Regulation of the Expression of Type III Secretion Systems: an Example from Pseudomonas aeruginosa

Abstract

This chapter presents a general overview of type III secretion system (T3SS) regulation in the main pathogenic bacteria, and focuses on the different aspects of the regulation of T3SS gene expression in Pseudomonas aeruginosa. Pathogenic bacteria occupy very different infection foci; for instance, the animal pathogens Shigella spp. and Salmonella spp. live intracellularly after successful invasion, whereas Yersinia spp., P. aeruginosa, and enteropathogenic Escherichia coli (EPEC) predominantly remain extracellular.
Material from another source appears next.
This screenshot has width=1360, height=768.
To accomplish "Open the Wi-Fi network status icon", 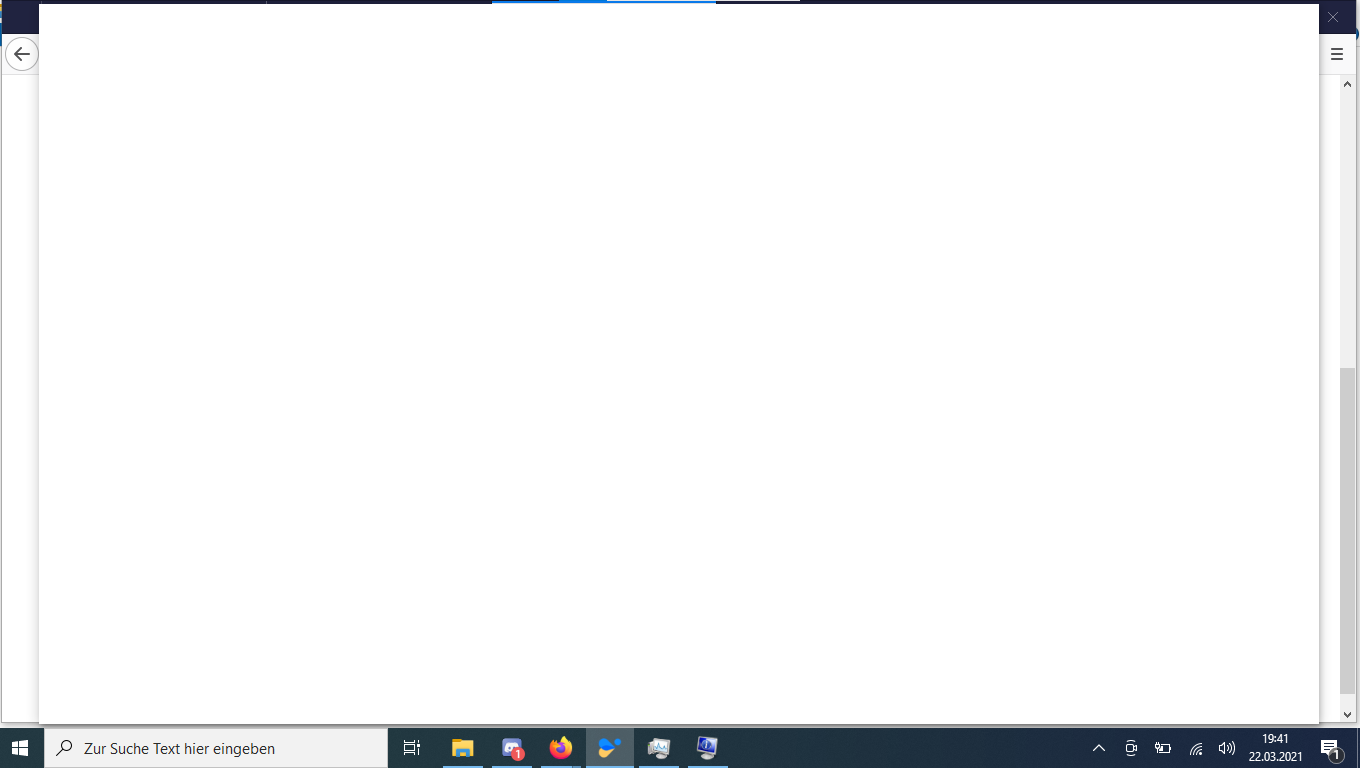I will (1196, 747).
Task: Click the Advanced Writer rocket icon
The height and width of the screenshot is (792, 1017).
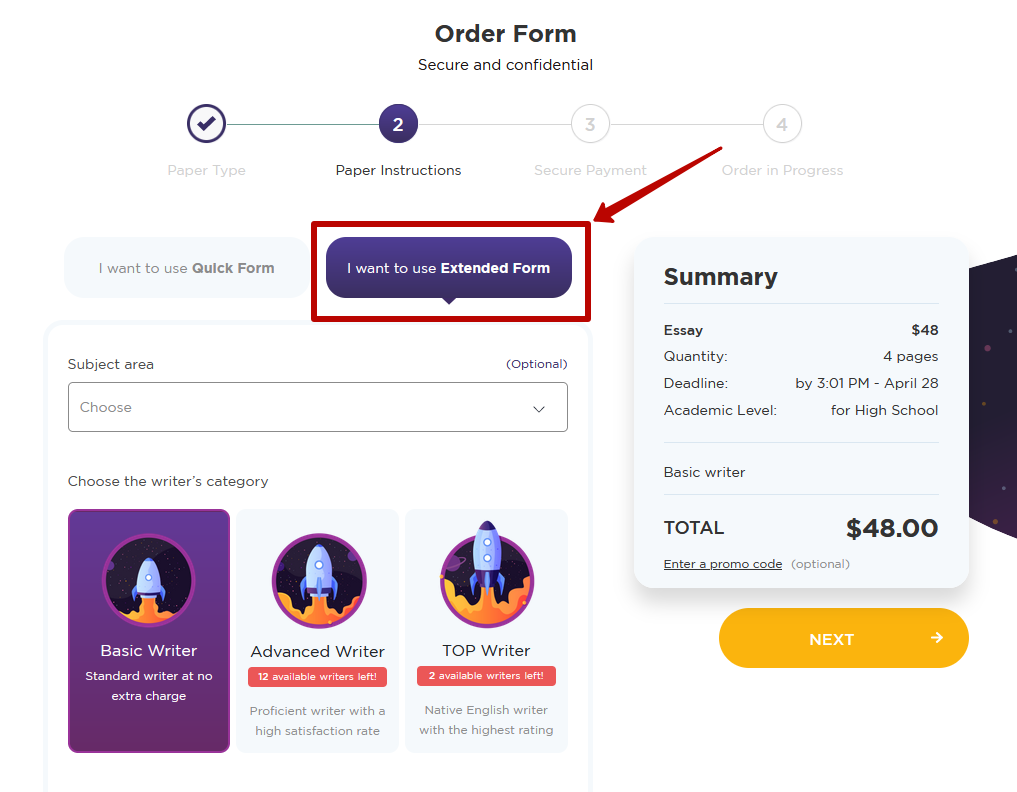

Therefore, different stimuli could be used to up or downregulate the expression of T3SS genes: temperature, divalent cations, host cell contact, serum, or other factors. Although the mechanism by which metabolic pathways influence virulence gene expression in bacteria is unclear, the example of P. aeruginosa detailed could facilitate progress in that field. It has been shown that T3SS expression is dependent on cell density and that exsCEBA operon expression decreases rapidly in the second part of stationary phase, and also that indole-3-acetic acid (IAA), naphthalenacetic, and 3-hydroxykynurenine inhibit exsCEBA operon expression at millimolar concentrations. In 2005, Wu and coworkers proposed that the opportunistic pathogen P. aeruginosa could adapt to the host by sensing alterations in the host immune function and respond by enhancing the virulence phenotype. Despite the large number of genes that influence the regulation of the expression of T3SS genes in P. aeruginosa, only a minority have been shown to have a precise role. Both fundamental and applied research can make the inhibition of T3SS expression as one of the first new antibacterial therapeutics.